(Word and element location data)
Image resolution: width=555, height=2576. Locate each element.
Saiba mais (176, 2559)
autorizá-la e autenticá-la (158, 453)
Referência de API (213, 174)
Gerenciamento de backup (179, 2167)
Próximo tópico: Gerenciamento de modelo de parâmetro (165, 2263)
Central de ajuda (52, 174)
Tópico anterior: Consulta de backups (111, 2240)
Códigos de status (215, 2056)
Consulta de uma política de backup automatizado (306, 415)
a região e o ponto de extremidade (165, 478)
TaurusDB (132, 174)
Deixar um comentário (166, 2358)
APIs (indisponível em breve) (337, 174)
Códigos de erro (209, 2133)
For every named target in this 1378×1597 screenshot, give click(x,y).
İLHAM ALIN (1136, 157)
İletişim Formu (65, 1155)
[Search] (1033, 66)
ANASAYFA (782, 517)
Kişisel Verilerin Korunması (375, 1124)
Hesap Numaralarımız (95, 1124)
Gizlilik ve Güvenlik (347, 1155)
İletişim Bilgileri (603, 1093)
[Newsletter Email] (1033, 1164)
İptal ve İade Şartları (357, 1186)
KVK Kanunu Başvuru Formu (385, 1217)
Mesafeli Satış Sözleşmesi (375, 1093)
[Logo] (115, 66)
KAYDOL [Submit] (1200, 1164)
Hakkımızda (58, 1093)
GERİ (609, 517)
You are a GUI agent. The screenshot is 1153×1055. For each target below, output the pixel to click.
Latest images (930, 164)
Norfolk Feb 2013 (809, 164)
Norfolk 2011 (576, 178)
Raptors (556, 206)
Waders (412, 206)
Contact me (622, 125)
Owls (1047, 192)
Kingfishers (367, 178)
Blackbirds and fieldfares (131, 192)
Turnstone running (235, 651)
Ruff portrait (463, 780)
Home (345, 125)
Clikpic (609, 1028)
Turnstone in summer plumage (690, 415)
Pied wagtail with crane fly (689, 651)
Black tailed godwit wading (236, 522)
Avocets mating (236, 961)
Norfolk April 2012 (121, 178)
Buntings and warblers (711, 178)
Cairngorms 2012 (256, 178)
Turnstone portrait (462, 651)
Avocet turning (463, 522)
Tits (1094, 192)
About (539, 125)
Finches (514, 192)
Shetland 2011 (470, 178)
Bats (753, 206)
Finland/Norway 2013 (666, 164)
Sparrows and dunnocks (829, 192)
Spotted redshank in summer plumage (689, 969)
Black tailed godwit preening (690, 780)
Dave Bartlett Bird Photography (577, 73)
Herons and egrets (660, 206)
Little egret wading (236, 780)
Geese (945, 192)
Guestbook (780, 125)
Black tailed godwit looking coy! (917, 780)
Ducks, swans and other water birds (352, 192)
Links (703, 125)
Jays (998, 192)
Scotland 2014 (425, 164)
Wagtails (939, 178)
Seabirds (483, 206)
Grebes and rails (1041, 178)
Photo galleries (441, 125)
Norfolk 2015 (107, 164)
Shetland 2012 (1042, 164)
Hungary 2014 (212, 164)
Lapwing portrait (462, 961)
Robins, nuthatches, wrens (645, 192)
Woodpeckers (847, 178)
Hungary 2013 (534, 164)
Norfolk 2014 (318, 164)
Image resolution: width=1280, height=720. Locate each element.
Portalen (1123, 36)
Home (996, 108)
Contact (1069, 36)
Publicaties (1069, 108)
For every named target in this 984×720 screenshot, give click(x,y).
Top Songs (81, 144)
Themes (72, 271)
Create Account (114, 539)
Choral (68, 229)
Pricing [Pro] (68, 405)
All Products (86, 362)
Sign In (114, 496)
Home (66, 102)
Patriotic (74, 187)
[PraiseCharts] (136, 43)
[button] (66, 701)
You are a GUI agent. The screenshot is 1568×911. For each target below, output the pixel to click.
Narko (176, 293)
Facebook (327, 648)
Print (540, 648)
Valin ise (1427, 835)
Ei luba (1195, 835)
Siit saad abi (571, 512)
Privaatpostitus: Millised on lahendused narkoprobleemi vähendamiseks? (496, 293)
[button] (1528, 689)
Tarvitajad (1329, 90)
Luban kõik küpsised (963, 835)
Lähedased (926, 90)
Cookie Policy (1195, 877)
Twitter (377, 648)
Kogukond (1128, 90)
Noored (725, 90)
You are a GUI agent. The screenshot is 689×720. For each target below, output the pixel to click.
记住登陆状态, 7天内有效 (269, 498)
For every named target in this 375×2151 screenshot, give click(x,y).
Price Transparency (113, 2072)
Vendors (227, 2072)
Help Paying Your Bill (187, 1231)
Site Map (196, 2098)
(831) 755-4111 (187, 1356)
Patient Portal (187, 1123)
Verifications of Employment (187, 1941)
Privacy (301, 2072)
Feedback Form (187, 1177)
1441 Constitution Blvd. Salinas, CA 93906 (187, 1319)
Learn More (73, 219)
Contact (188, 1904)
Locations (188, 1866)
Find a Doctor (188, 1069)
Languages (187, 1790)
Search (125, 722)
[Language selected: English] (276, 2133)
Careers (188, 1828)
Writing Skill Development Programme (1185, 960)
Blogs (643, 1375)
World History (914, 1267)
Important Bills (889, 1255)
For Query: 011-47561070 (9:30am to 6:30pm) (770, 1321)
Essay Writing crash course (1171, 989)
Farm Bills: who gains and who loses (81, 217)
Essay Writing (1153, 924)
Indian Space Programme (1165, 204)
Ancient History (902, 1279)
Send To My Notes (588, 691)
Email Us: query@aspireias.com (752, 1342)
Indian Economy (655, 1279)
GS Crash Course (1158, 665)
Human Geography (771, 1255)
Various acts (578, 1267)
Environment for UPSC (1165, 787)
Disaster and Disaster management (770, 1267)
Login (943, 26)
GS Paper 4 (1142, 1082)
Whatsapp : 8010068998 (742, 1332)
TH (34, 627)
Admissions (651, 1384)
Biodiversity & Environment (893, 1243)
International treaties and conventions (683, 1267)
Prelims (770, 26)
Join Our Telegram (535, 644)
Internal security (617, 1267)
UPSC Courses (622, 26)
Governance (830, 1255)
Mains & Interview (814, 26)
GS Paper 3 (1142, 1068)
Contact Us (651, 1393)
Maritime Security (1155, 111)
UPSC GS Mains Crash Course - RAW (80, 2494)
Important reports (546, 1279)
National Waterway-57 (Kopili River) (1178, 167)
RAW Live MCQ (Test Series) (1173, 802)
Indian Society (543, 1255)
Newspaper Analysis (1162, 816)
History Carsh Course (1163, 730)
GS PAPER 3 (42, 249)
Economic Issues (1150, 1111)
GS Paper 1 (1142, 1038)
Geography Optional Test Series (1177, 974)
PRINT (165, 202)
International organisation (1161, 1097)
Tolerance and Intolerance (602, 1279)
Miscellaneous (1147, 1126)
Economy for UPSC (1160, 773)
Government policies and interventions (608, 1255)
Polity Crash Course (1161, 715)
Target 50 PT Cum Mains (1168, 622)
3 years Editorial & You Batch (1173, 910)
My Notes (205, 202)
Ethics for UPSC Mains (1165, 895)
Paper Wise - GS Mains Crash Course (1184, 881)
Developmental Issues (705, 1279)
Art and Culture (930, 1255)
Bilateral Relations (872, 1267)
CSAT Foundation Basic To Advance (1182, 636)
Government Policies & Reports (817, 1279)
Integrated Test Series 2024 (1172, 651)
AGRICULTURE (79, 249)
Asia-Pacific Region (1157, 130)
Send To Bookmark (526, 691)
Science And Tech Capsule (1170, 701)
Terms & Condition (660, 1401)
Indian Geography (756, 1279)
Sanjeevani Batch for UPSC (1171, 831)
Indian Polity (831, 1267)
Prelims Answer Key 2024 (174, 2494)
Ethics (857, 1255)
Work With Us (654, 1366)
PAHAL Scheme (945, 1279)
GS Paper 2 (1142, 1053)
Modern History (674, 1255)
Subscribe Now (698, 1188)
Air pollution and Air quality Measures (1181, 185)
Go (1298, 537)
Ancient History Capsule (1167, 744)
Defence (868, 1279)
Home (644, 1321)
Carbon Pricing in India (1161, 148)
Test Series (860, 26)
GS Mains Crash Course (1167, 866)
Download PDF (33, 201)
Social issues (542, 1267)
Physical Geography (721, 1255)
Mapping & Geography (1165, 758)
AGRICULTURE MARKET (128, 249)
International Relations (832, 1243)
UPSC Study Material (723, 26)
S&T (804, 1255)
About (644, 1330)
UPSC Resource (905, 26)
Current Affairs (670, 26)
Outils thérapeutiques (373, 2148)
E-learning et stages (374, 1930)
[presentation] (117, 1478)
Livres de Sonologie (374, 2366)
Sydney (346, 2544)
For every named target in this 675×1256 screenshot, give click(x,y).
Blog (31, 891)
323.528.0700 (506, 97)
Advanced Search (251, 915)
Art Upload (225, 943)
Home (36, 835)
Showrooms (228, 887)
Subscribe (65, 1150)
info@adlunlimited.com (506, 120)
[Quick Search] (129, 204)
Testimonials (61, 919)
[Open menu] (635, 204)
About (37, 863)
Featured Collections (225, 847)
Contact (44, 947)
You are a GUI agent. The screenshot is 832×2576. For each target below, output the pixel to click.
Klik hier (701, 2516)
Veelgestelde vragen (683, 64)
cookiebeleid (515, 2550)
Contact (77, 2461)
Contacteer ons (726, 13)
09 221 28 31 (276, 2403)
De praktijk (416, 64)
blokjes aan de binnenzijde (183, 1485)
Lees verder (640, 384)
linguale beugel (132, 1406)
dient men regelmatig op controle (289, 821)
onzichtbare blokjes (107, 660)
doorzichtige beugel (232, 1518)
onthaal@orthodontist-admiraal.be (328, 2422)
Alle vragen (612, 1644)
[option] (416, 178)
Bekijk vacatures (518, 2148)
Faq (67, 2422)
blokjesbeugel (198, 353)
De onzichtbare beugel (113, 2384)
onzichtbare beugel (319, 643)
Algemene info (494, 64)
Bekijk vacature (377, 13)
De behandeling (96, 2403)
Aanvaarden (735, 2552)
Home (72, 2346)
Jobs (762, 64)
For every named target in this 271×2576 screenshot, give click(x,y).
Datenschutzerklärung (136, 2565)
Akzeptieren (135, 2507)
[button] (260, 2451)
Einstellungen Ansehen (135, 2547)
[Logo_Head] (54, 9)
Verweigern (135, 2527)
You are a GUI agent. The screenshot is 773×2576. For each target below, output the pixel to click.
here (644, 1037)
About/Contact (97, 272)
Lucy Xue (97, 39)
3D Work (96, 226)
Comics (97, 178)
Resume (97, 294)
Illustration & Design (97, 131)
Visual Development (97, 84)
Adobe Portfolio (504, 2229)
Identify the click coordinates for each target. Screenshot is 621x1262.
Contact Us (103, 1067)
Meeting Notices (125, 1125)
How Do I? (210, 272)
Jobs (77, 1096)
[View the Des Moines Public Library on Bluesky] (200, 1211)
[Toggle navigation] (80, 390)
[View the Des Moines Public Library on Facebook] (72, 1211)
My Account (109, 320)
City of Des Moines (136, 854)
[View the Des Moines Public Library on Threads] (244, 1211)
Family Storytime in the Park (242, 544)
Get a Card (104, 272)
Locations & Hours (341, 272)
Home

* _Task details_
Copy out the lines of the material without any change, beginning at the line that contains "[Newsletter Email] (1033, 1164)" and ending at the line that contains "GERİ (609, 517)", with both of those lines included.

* _Answer to the problem_
[Newsletter Email] (1033, 1164)
İptal ve İade Şartları (357, 1186)
KVK Kanunu Başvuru Formu (385, 1217)
Mesafeli Satış Sözleşmesi (375, 1093)
[Logo] (115, 66)
KAYDOL [Submit] (1200, 1164)
Hakkımızda (58, 1093)
GERİ (609, 517)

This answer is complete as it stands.